=== Material for the task ===
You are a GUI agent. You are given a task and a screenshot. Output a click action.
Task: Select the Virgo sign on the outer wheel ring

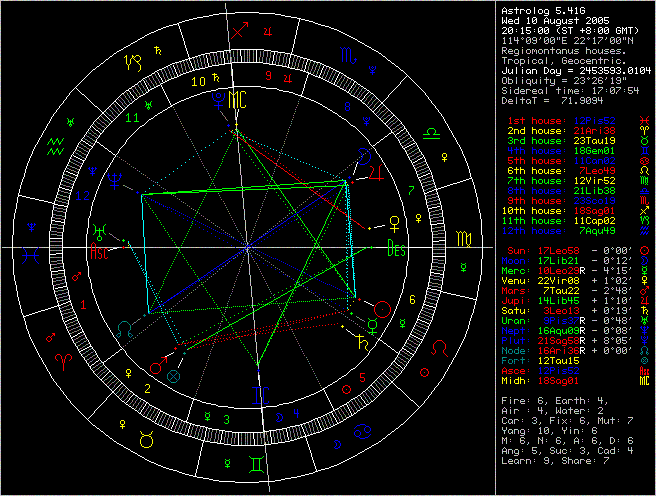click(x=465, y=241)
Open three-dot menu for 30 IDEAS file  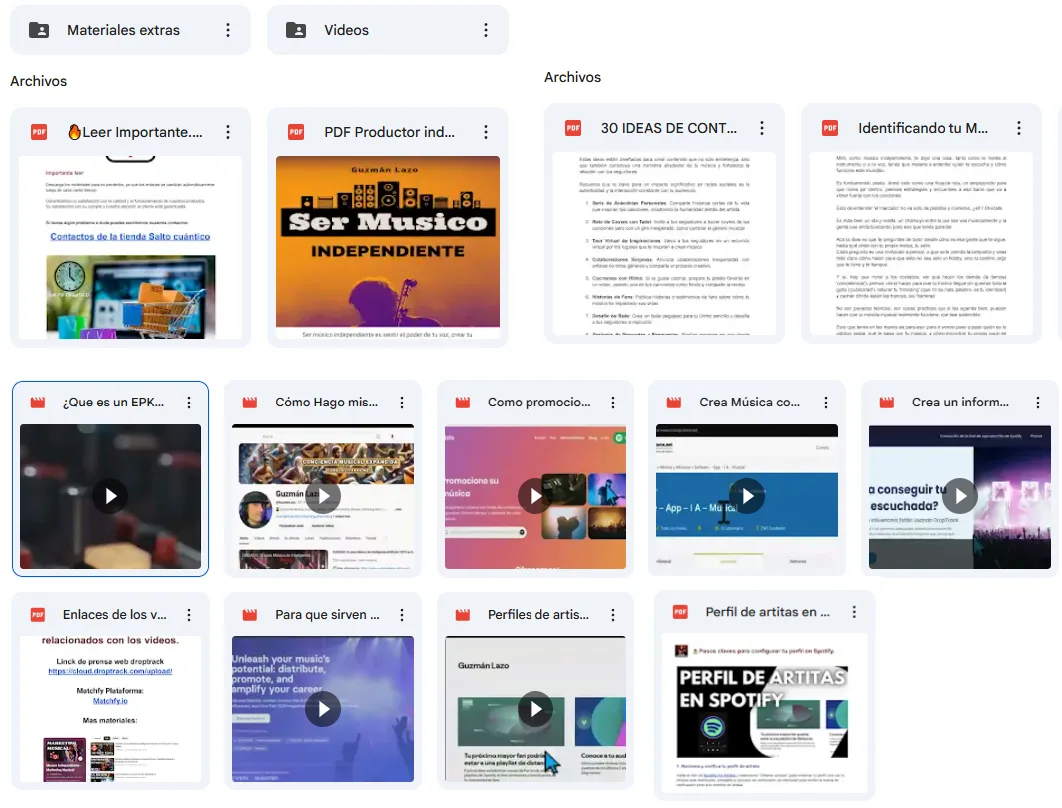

--

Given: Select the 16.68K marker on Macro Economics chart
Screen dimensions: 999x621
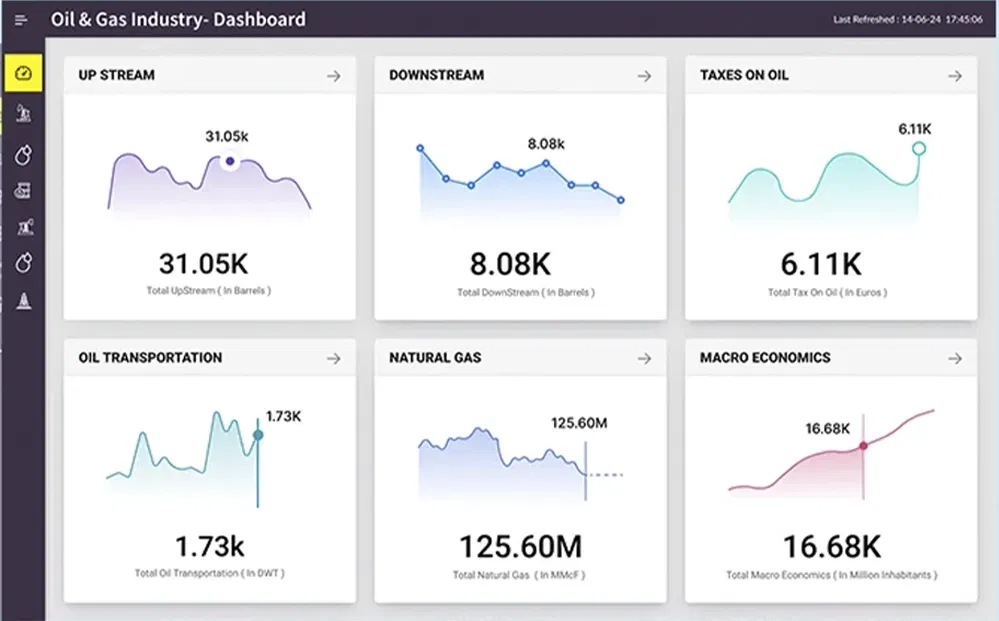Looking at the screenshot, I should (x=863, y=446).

--

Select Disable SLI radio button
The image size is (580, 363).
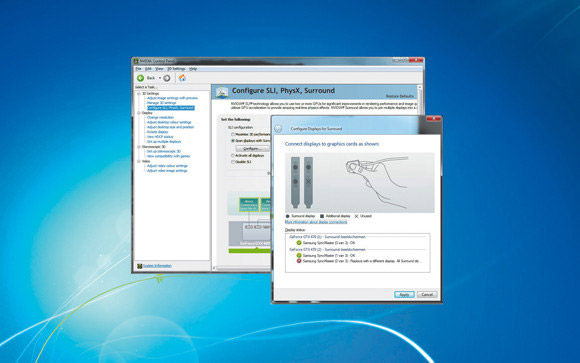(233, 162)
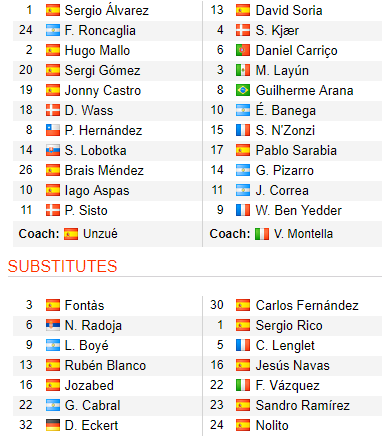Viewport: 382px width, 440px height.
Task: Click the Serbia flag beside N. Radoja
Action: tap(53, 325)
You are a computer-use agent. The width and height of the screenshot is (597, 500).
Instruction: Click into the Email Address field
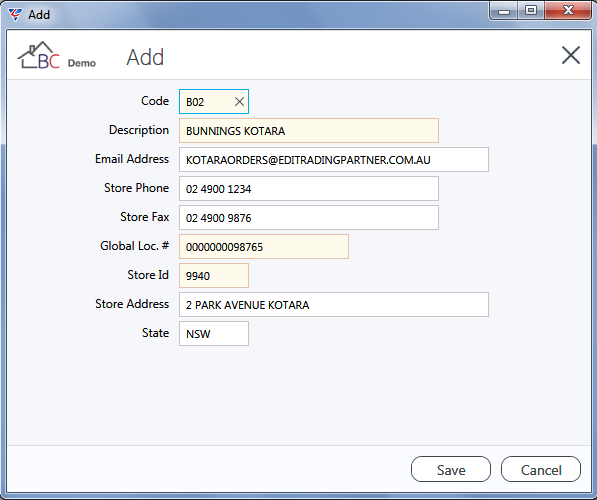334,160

=== Directions for this task ===
The material above holds pictures; leave them out and set down exactly the lines from the line with "The image size is (580, 363)." to the line with "You are a computer-use", both included.

=== Answer box ===
The image size is (580, 363).
(233, 162)
Viewport: 382px width, 440px height.
Task: Click the Serbia flag beside N. Radoja
Action: tap(53, 325)
You are a computer-use agent. The width and height of the screenshot is (597, 500).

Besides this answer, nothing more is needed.